# 10Gal stocking question



## DoberMom (Feb 3, 2012)

Hello,

My bf has a 10 gal with a CT male, a bamboo or wood shrimp (whatever you call em, they have different names), and 2 Siamese algae eaters. Is this too much for a 10 gal? Another question is how do you take care of a bamboo shrimp? are they ok with sponge filters as opposed to power filters?


----------



## Micho (Aug 22, 2011)

DoberMom said:


> Hello,
> 
> My bf has a 10 gal with a CT male, a bamboo or wood shrimp (whatever you call em, they have different names), and 2 Siamese algae eaters. Is this too much for a 10 gal? Another question is how do you take care of a bamboo shrimp? are they ok with sponge filters as opposed to power filters?


First off the 2 Siamese Algae Eaters will grow to a very big size (6 inches!), they eat tons of algae, and probably will not survive in your tank. The thing is with most algae eating fish like Otos is that they need tons and tons and tons of algae to survive, I recommend trying to rehome your SAEs, they need an established tank that has tons of algae and live plants for them to eat, some people say minimum of 25g others around 60g+. 

Also the Bamboo shrimps are another issue. Bamboo shrimps are filter feeders which means the tank needs to have a steady current, this goes against that male CT you have, Bettas can't withstand strong currents. So, try re-homing them. 

Now if you successfully rehome both the SAEs and the Bamboo shrimps, a 10g alone with a CT male. Depending on the temperament of the Betta you can house a variety of things. Look in this thread to find out: http://www.bettafish.com/showthread.php?t=97337


----------



## Olympia (Aug 25, 2011)

A bamboo shrimp could survive with a betta in a ten gallon.
What is of concern is the behavior of the shrimp. Many like to stand right in the filter flow with their arms out stretched. You should provide something for him to climb up to get near the current. This is a healthy bamboo shrimps behavior.

• Provided information
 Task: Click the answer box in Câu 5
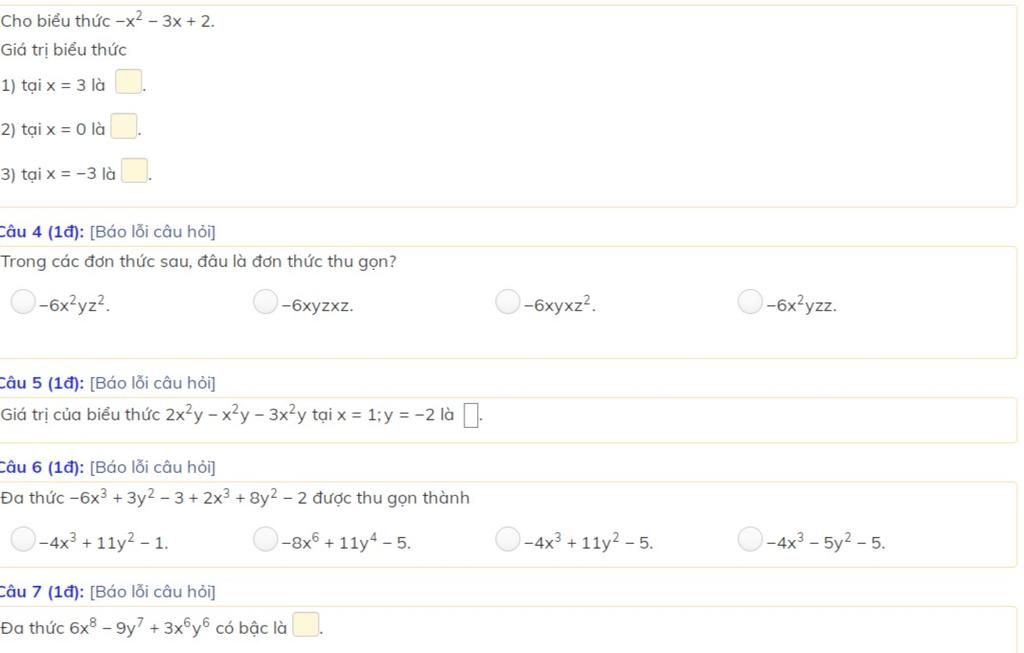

---

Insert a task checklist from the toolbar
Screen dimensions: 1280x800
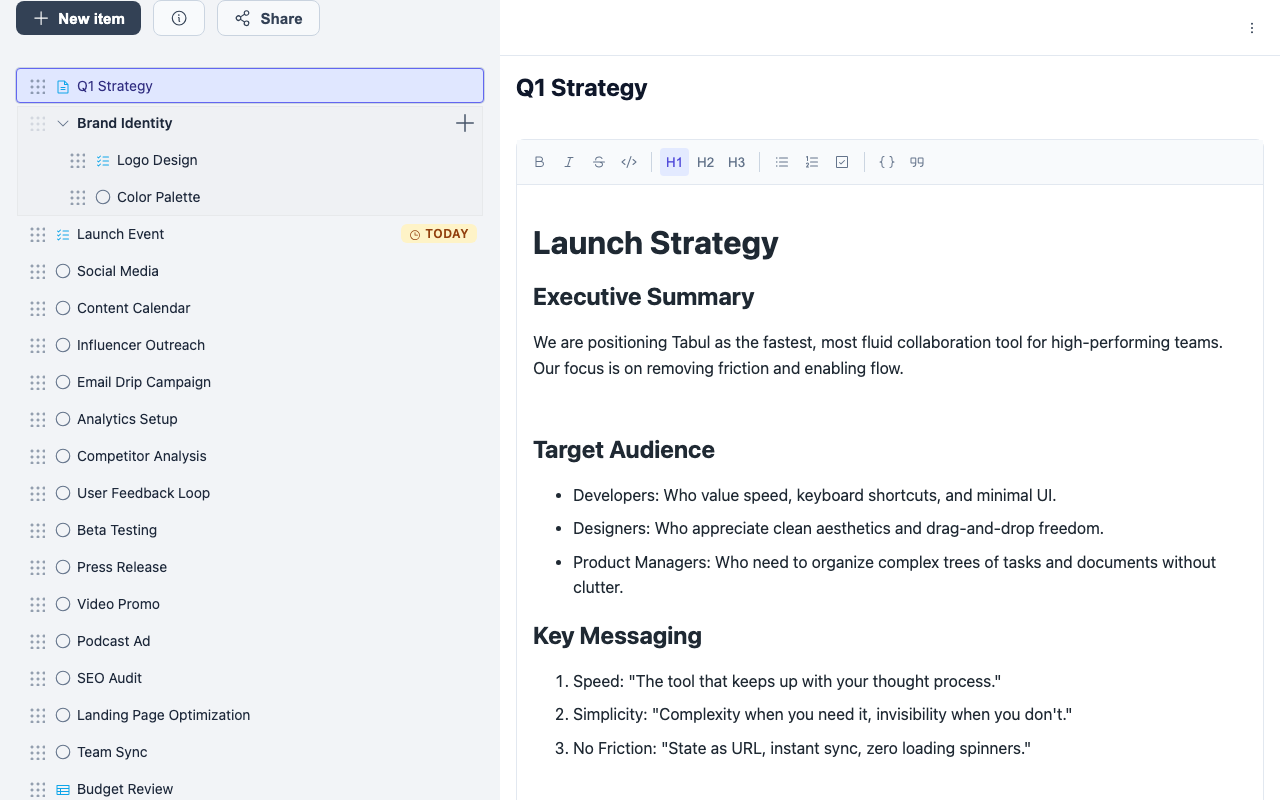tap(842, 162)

• Instructions to follow
Resume the forum thread on stocking a 10-gallon tank, picking up right after its last sentence.

• Task output
If he is on the bottom, picking through gravel, there is not enough food floating around. They need well established tanks and can be hard to keep.

Also, algae eaters must go, when they get big they suck the fish's slime coats, quite damaging to a betta..

After that, we need to know you pH and water hardness to make an informed decision for tank mates. Besides your bettas temperament, water parameters are the single greatest factor in choosing fish.


----------



## Micho (Aug 22, 2011)

Olympia said:


> A bamboo shrimp could survive with a betta in a ten gallon.
> What is of concern is the behavior of the shrimp. Many like to stand right in the filter flow with their arms out stretched. You should provide something for him to climb up to get near the current. This is a healthy bamboo shrimps behavior.
> If he is on the bottom, picking through gravel, there is not enough food floating around. They need well established tanks and can be hard to keep.
> 
> ...


I think you're thinking about Chinese Algae Eaters, Siamese Algae Eaters are less aggressive. SAE can only be territorial with their same species, it's best to keep only one or 5+ for a shoal.


----------



## Olympia (Aug 25, 2011)

Oh woops. All those sucker things are the same to me. Well either way, it's a no no right? xD


----------



## Micho (Aug 22, 2011)

Olympia said:


> Oh woops. All those sucker things are the same to me. Well either way, it's a no no right? xD


Yep still a no-no. SAEs get 6 inches long when fully grown. Also they need tons algae and need a well established tank, so a 10g wouldn't cut it. Maybe something around 25g+ with lots of live plants, and the tank being well-established.


----------



## fish monger (Dec 29, 2011)

Unless you really like algae eaters, I've found them to be worthless insofar as living up to their name is concerned. With the possible exception of the Whiptail Catfish, they all prefer to gorge themselves on the easy to get fish food. Who can blame them ?


----------



## DoberMom (Feb 3, 2012)

So.... it seems that neither of Spike's tankmates are ok? I do often see the bamboo shrimp picking at the substrate but I read somewhere that you can feed them algae wafers. Would they also be sufficient enough for the SAE? I know two isn't going to work but what about maybe just one? Or maybe just the CT male Spike and the bamboo shrimp? What are my options here? I personally have one 5gal and one 29gal. I'd like him to be able to keep at least one of his tankmates.


----------



## Micho (Aug 22, 2011)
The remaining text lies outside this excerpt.